Okay, it’s not like I spent four hours a night, seven nights a week slaving over arduous assignments and test preparation. But I certainly did have at least a modicum of homework to complete over most weekends—and I can honestly say that the responsibility of those weekend assignments served me well.
The educational merits of Saturday-Sunday assignments aside, giving homework to students over a weekend or holiday provides for a perpetual lesson in the relationship between hard work and relaxation. I can recall many a Friday afternoon when my parents urged me to complete any homework I had as soon as possible. “You’ll enjoy your weekend a lot more,” my mom would say, often just as I was getting ready to blow off all responsibility and ride my bike to a nearby friend’s house. “But it’s your choice.”
Did I listen? Rarely.
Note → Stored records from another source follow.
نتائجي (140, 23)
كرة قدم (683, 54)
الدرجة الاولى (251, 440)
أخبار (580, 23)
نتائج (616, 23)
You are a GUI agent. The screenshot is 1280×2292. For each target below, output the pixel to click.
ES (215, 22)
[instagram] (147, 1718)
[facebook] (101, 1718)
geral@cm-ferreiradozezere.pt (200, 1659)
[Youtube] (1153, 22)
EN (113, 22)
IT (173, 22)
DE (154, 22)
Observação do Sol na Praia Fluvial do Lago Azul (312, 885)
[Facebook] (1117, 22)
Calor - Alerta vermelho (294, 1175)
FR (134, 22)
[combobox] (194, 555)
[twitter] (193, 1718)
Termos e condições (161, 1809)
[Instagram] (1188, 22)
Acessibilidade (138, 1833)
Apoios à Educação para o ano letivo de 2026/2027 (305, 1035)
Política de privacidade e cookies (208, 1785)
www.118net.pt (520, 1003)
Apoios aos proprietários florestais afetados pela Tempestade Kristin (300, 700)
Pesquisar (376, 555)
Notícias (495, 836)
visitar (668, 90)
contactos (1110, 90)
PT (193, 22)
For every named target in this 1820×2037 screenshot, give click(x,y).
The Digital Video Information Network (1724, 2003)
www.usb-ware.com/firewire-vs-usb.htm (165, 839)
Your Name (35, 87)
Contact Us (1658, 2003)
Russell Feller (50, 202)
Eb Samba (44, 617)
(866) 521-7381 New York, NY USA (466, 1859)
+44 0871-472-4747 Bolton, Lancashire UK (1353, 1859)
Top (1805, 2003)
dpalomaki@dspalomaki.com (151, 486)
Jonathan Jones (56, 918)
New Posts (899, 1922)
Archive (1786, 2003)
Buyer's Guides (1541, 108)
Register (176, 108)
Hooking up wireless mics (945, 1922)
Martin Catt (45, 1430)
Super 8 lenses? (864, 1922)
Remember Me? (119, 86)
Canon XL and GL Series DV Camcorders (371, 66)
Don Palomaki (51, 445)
More often than not I procrastinated, inevitably waiting until Sunday afternoon to even so much as look at my backpack. But every time this happened I re-learned the same lesson: don’t put it off. Get your work done sooner rather than later, and then you can enjoy the rest of your time in peace.
How does it better serve our students to give them less work than they already have (which, by industrialized global standards, really isn’t all that much to begin with)? It’s already going to come as a shock to them that there is no three-month summer vacation in most manifestations of the so-called real, adult world. What are they going to do when they realize that sometimes—gasp!—they will have to work over the weekend?
According to a December 2010 report in USA Today, out of 34 countries, the United States ranked 14th in reading, 17th in science, and 25th in math. With such figures at hand, I don’t see how officials in Galloway think this is the time to become even more relaxed with our standards and expectations of students.